Era preciso chegar ao ponto de partida daquela bela e doce canção, concluiu Carlos, era preciso, impreterível, imperioso, inevitável até. A canção o atraía como um poderoso imã, com um inexplicável poder hipnótico.
Mas, para onde ir? A canção estava – ao mesmo tempo – próximo e distante. Melhor esperar até o dia seguinte, havia a possibilidade de a canção não voltar, de desaparecer inopinadamente, tal como surgira. E Carlos esperou. Entretanto, no terceiro dia a canção reapareceu; e mais, permaneceu por duas horas antes de desaparecer. E no quarto dia...
No quarto dia a canção retornou. A mesma canção suave dos dias anteriores. E no quarto dia a canção ficou em Carlos durante quatro horas.
E no quinto dia, a canção regressou. E era sempre a mesma canção suave e encantadora. E desta feita se fez ouvir por oito horas.
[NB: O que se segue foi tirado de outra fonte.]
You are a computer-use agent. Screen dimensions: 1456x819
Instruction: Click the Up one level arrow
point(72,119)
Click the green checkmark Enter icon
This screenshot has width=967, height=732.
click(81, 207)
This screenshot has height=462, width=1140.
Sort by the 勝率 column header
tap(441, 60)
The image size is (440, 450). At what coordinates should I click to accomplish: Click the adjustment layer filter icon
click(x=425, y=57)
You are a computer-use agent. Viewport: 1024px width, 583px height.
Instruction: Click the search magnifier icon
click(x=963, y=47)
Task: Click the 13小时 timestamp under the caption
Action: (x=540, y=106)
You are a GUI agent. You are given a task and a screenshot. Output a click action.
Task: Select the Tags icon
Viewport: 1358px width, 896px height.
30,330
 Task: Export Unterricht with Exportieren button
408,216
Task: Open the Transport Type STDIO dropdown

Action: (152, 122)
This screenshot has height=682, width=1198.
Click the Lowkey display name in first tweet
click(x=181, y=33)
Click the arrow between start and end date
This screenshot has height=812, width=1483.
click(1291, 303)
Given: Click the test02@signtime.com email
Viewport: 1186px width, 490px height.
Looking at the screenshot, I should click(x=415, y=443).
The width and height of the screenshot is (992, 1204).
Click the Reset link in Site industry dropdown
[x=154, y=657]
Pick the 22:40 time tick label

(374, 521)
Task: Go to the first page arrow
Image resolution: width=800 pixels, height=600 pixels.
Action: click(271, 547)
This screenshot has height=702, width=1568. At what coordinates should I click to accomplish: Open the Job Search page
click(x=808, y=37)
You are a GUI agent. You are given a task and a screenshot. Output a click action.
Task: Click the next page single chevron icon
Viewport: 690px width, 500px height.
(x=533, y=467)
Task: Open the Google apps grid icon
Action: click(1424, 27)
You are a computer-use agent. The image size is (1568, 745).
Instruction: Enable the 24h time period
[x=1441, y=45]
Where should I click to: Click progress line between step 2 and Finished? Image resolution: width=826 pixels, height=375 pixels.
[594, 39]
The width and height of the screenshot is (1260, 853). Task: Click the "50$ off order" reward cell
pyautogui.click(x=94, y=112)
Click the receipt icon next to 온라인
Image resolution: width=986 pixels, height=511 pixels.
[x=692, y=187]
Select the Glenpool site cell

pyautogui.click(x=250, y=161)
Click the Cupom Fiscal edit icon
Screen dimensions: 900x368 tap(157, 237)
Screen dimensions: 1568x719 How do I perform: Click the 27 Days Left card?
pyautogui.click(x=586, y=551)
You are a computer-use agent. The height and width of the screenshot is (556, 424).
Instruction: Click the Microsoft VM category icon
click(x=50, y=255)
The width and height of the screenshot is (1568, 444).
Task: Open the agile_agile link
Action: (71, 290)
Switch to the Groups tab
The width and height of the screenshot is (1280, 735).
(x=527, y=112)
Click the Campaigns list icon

Então chegou o sábado. E o sábado foi o sexto dia em que a canção retornou. Retornou e ficou por dezesseis horas soando no ouvido de Carlos. E assim que a canção se foi, o homem percebeu que o fenômeno acontecia em progressão geométrica. Carlos já não tinha dúvidas, a canção iria retornar e permanecer durante trinta e duas horas; e foi o que aconteceu depois de um intervalo de oito horas. E surgiu um intervalo de sete horas e cinquenta e nove minutos, seguido por sessenta e quatro horas de música suave e doce. Depois de um intervalo de sete horas e cinquenta e oito minutos, seguiu-se uma sequência de duzentas e cinquenta e seis horas de suave canção e... Não havia mesmo nenhuma dúvida, a vida iria, inexoravelmente, transformar-se em um concerto ininterrupto. Maravilhoso, mas ininterrupto.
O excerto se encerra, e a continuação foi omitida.